A picture of me with my dog Tess next to me looking at me

Extended Note: Is AI causing a repeat of Frontend’s Lost Decade?

This was originally going to be a note after reading Mauro Berg's piece, Is AI causing a repeat of Frontend’s Lost Decade?, but I think I have more thoughts than what generally fits for a note here.

The deskilling of the frontend was the introduction of frameworks and other tooling that treats the browser as a mere compilation target – just like any other app runtime (e.g. JVM or iOS). Then you can just load in the monstrosity that is a Shadcn radio button, and don’t need to understand the underlying HTML, any subtleties involving different browsers, page load performance, and accessibility.

As the Wikipedia quote above points out, this “results in cost savings” for businesses, since they then can easily put any general programmer to work on the frontend. Often, a “full-stack developer” is unfortunately not somebody who deeply understands the frontend and the backend, but a generalist who just knows enough to wrangle a JavaScript framework to do both. This allows businesses to easily switch programmers around between different projects. The same generalist can even also do native apps with React Native and Electron! To finish the Wikipedia quote: this “reduces barriers to entry” (which is something I’ve always cherished), but it also “weakens the bargaining power of workers”.

I can say that I'm probably lumped into this group. I've relied on various libraries for UI in both my professional career and side projects. Using libraries can abstract away much of building the UI. I don't want to think about how so much of my previous work was a mess of div soups created by React and other tools I've used. I go back to working on some of my oldest projects like OpenVoter and realize how clean the HTML for that was in comparison.

We still don’t know exactly what skillset the workers wrangling agentic AI will need to have at the end of this transformation, and at what price point we’ll arrive at – for both labour, and for local and remote LLMs.

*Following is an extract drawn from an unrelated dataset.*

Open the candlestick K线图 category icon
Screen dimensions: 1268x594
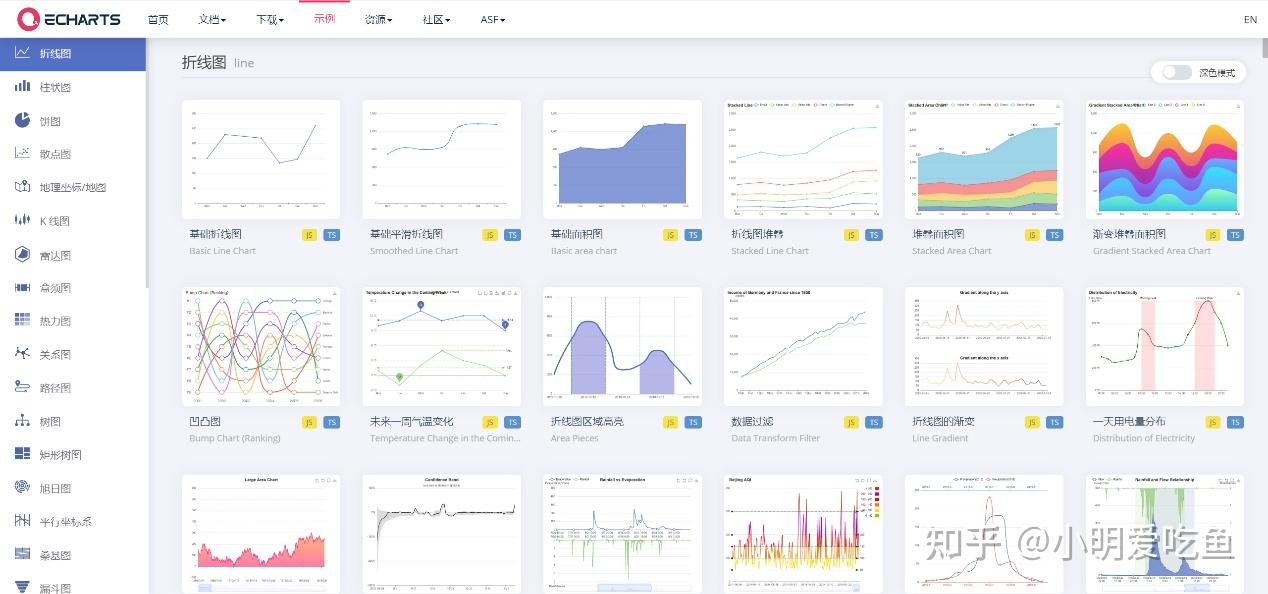click(x=22, y=220)
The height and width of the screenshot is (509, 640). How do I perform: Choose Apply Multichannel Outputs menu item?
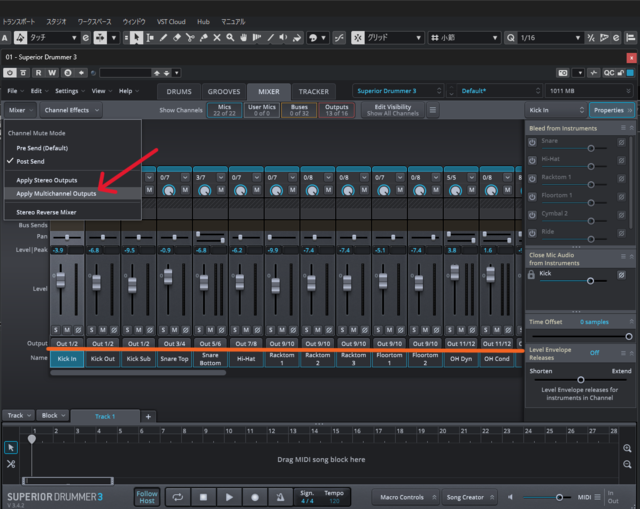[x=57, y=193]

But it is already clear now, that businesses absolutely will use this technology for cost savings and weakening of the bargaining power of workers.

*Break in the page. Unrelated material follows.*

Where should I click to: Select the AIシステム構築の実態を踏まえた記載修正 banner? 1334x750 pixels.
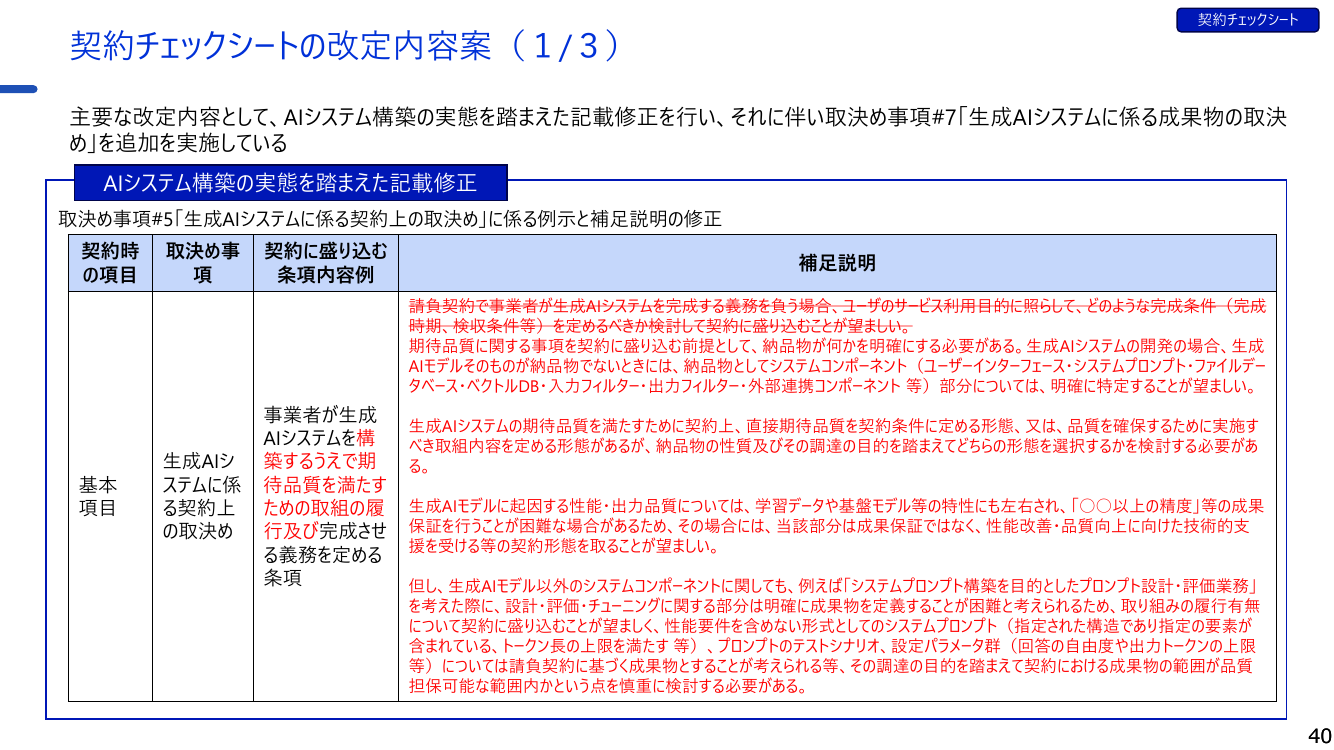point(290,182)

I'd say that this would eventually be corrected with companies recognizing they've gone too far, but I've seen too much enshittification of late to think that. It will likely take some form of a lawsuit to make a company to (briefly) think it might not be worth the money saved from firing a portion of their workforce.

It’s common for an abstraction to come at a cost of performance. But since computers are very fast nowadays, we were often willing to trade some runtime performance for increased developer productivity (garbage collection is one example). And for high-powered servers under moderate load, this is a very sensible tradeoff. But mobile phones on slow networks are a different beast.

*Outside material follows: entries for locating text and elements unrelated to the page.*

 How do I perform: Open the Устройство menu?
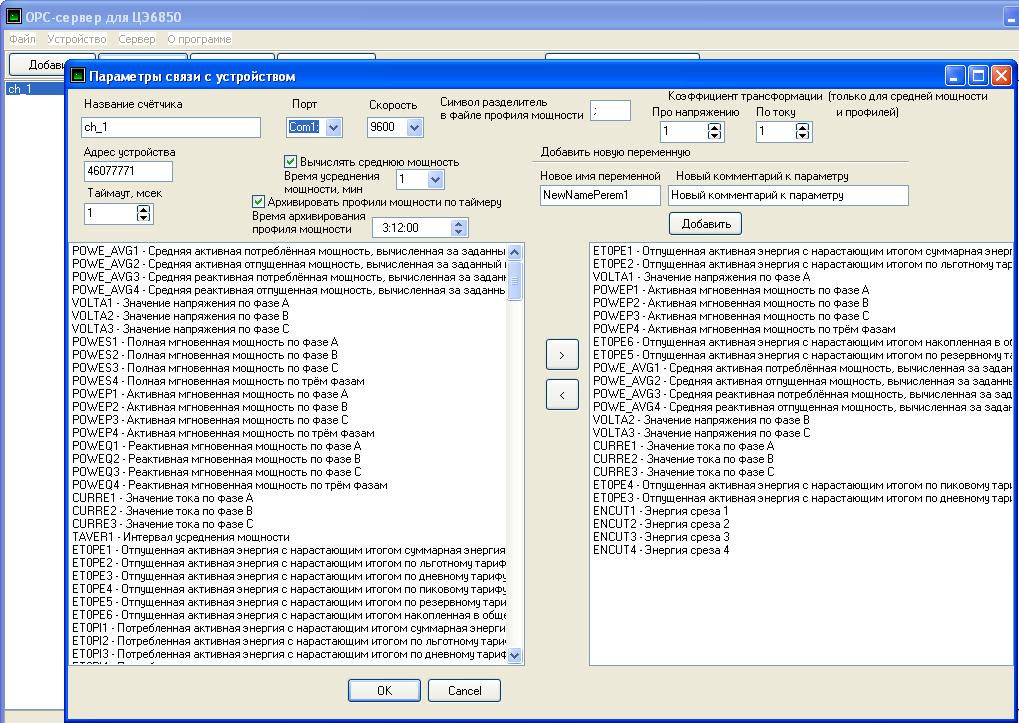click(77, 39)
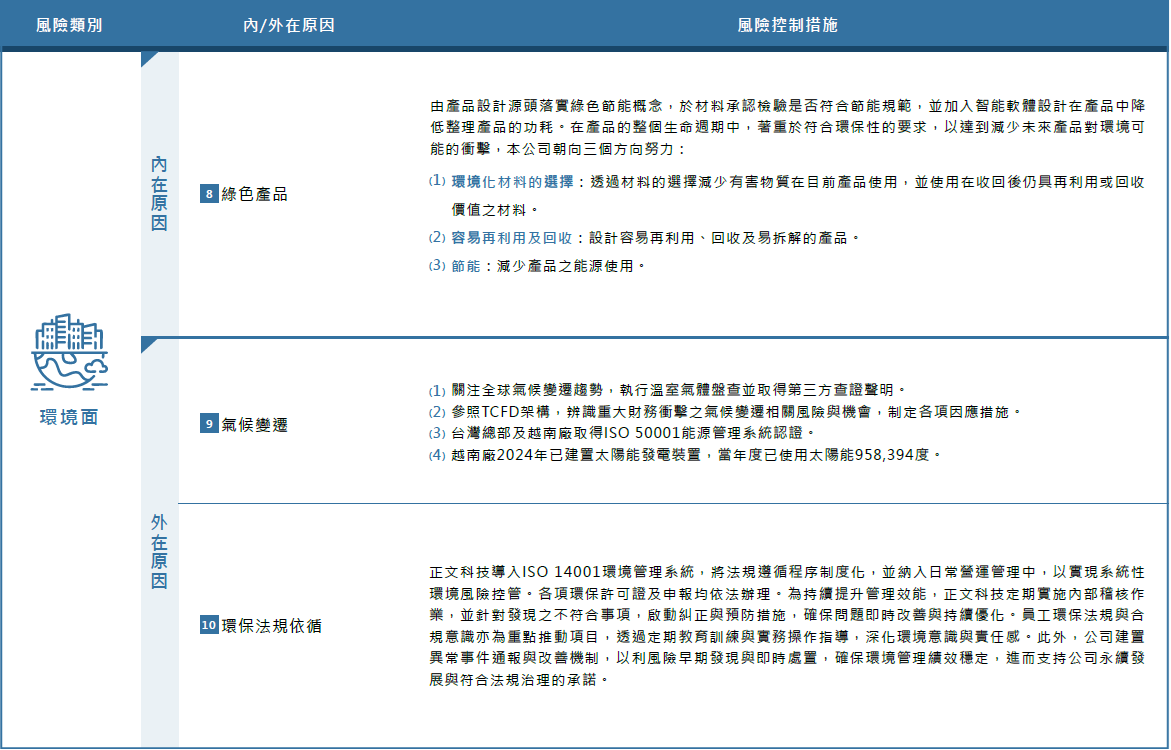Click the 環境化材料的選擇 heading
The image size is (1171, 750).
(510, 182)
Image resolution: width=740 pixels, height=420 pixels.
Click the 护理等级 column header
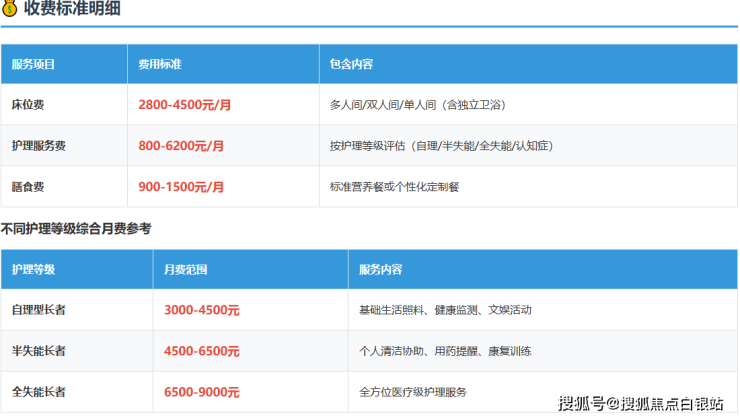[x=34, y=269]
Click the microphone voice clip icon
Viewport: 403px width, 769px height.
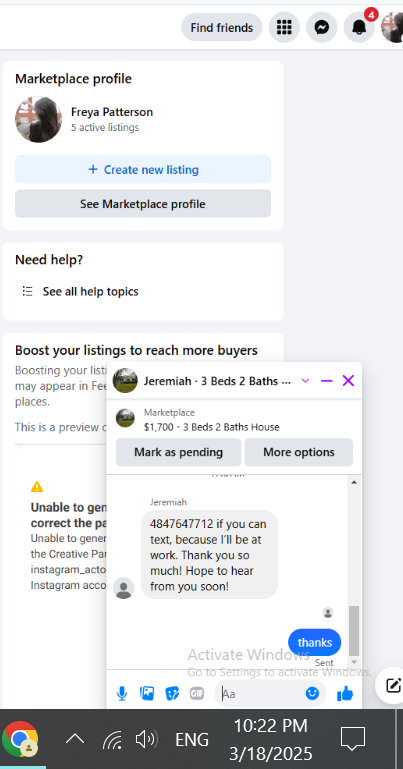click(122, 693)
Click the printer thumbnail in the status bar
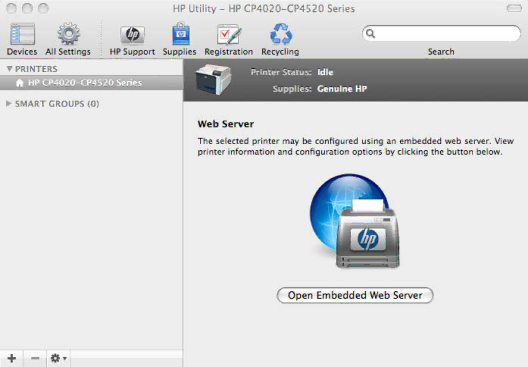Screen dimensions: 528x367 (x=213, y=79)

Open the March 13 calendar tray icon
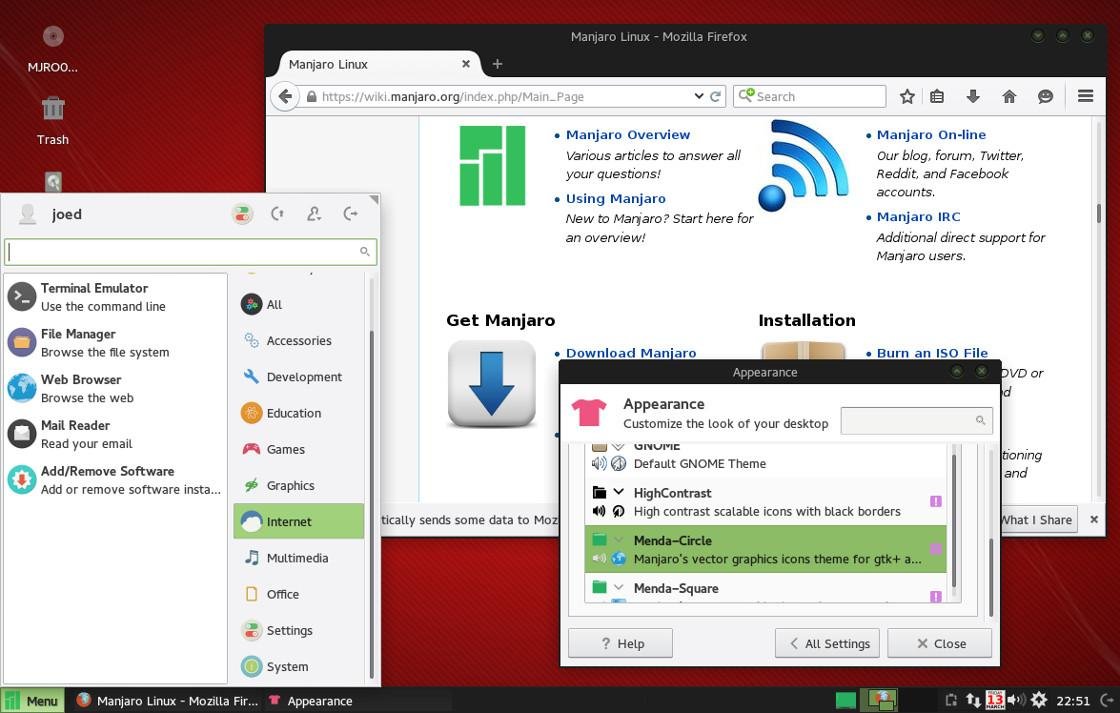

By using a heavy client-side JavaScript framework like React, and a lot of packages from that ecosystem, you’re abstracting over things like accessibility, and performance on lower-end phones, or on slow networks. In effect, you’re choosing not to think about those things, and you’re choosing not to care about them.

Again, frameworks have their place, but consider all that comes along for the ride when you run that npm install command. Even if a library within the React ecosystem does do a decent, if not good job building an accessible UI, if the user has an older phone and/or a lousy internet connection, it doesn't matter much if they can't load your site.

It's what makes me happy to see more and more people embracing using HTML and CSS, with a smattering of JavaScript rather than just jump on the React bandwagon. I'm still a little disappointed in myself for nearly doing that for my data repository.

As such, the best analogy for using LLMs I’ve found so far is how a Google search used to behave. It was a skill all of us had to learn at some point: choosing just the right keywords, so that the right forum post (and later Stack Overflow post) would surface on the first Google results page. Just like prompting an LLM, in order to return the right assemblage of its training data, a fuzzy web search is a lookup in a very high-dimensional space. And just like with LLMs, the lookup used to be very sensitive to slight variations of wording, and changes to Google’s search index.

Many of us developers I'm sure, myself included, have gone down the path of copying and pasting bits of code from Stack Overflow hoping that it magically fixes whatever problem it is we're trying to solve. In some cases, we might not even fully understand what it is the code snippet is doing. While by no means ideal, it used to generally at least be confined to a function or class. You'd still have to integrate it with whatever else you're building. Now, with a few keywords, you can generate code, barely aware of what the code even looks like, what it actually does, or how it might interact with other parts of the codebase. Hell, in some cases, it could be the codebase. It's almost always easier to refactor troublesome functions, than it is to refactor large portions of an entire application.

As Mauro Bieg opines, I'm wondering what this new world will bring to those developers who appreciate the art of writing code. The pride of bringing a new app or website online with fantastic craftsmanship.